Saturday, July 7, 2018

Kafka and Craft

Well, g'day again, everyone. I hope life has been treating you all as tip top has it has recently been treating me. Here in Sydney the winter is practically over, even though we are only one week into the second month of that bitter season. Anyway, today I will tell you why I wrote the thirty-seventh story in Aberrant Selected, entitled, Trial and Retribution. This story I wrote, basically, in homage to the favourite novel of my early twenties, The Trial, by Franz Kafka. My short story begins where Kafka's novel ends.

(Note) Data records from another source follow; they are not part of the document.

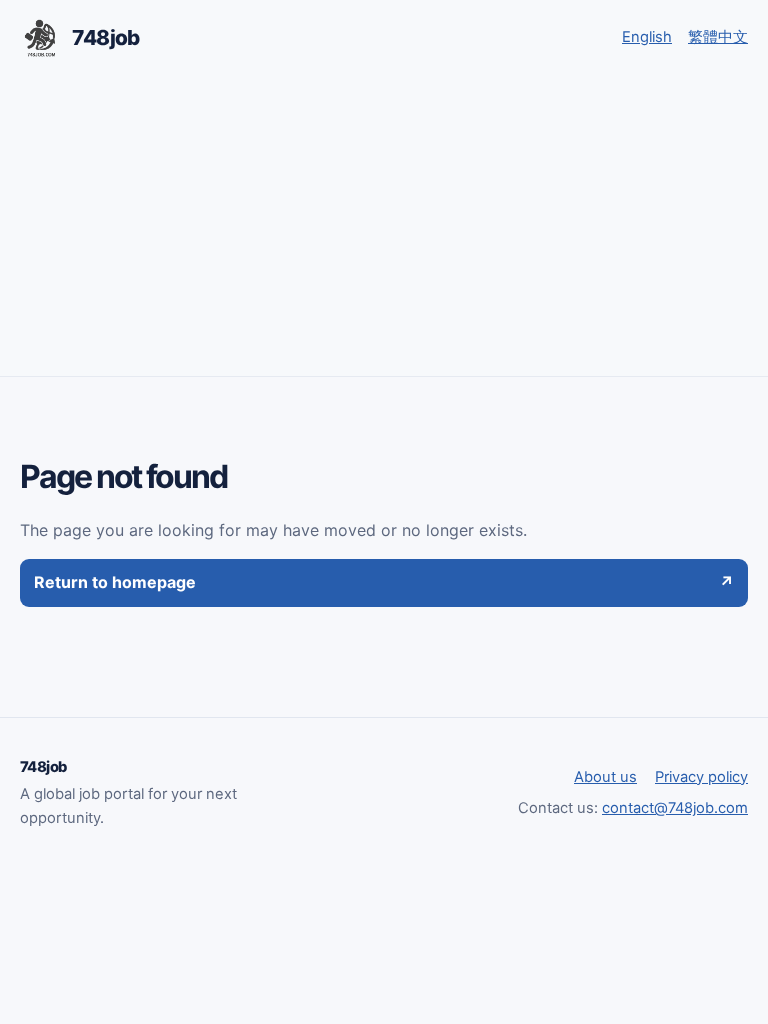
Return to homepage (384, 582)
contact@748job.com (675, 808)
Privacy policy (701, 777)
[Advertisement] (384, 226)
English (647, 37)
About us (605, 777)
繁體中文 (718, 37)
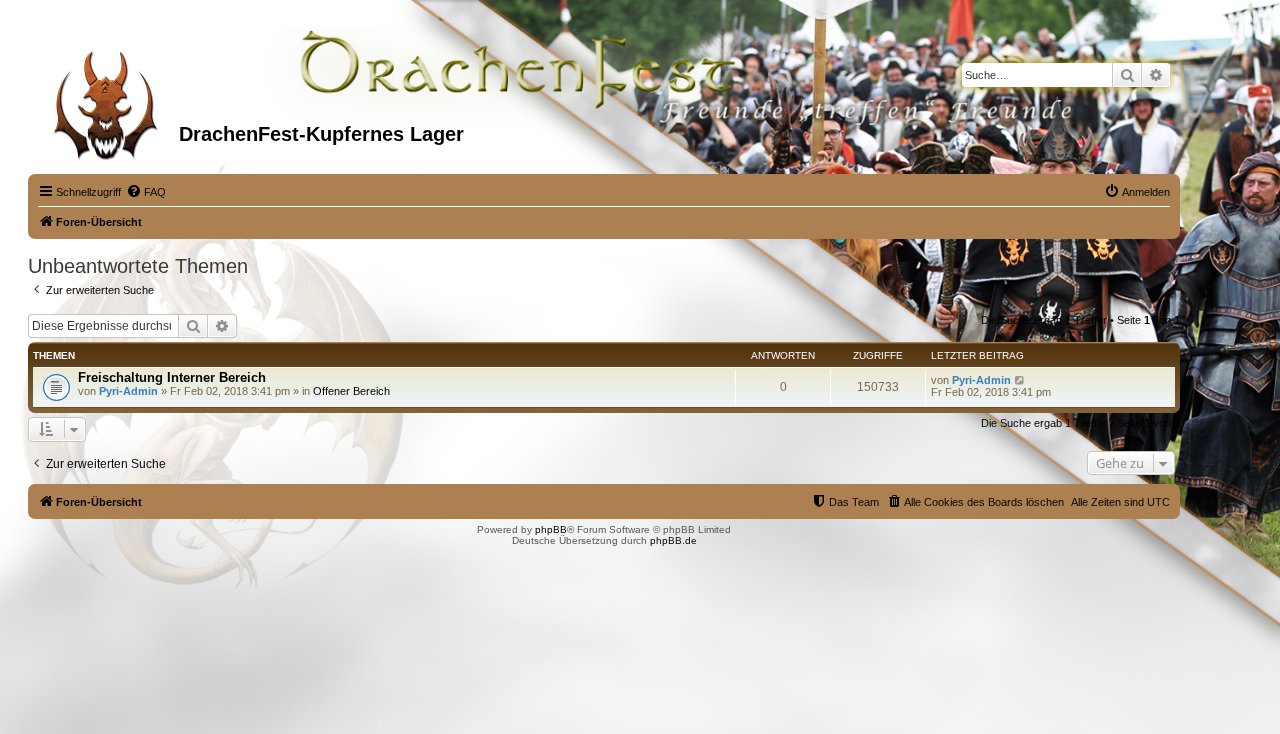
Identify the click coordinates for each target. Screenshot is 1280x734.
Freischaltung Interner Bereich (172, 377)
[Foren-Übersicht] (106, 99)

     My story was not only written because I really adored Kafka's novel, but also because I learned a lot of my craft from Kafka, and The Trial in particular. The beginning of the novel immediately arrests the reader's attention, sucking her/him into continuing with the novel and to somehow resolve the paradaox that the book opens with. Similarly, in all my short stories, the first sentence is meant to establish a contrast, a paradox, or an incongruity of some description, thereby grabbing the reader's attention and encouraging them to thus read the tale and so resolve the problem that it begins with. Accordingly, my homage to The Trial, is also a thank you to Kafka for helping me crystallises my craft, for giving me a methodology to write stories that are interesting to both the reader and I.
     Lastly, in always being very careful in writing the first sentence of a story, in making it as interesting as possible, I have also discovered that doing so naturally leads to the last sentence, and my stories tend to end somewhat wistfully. Thanks, Franz, you're a legend.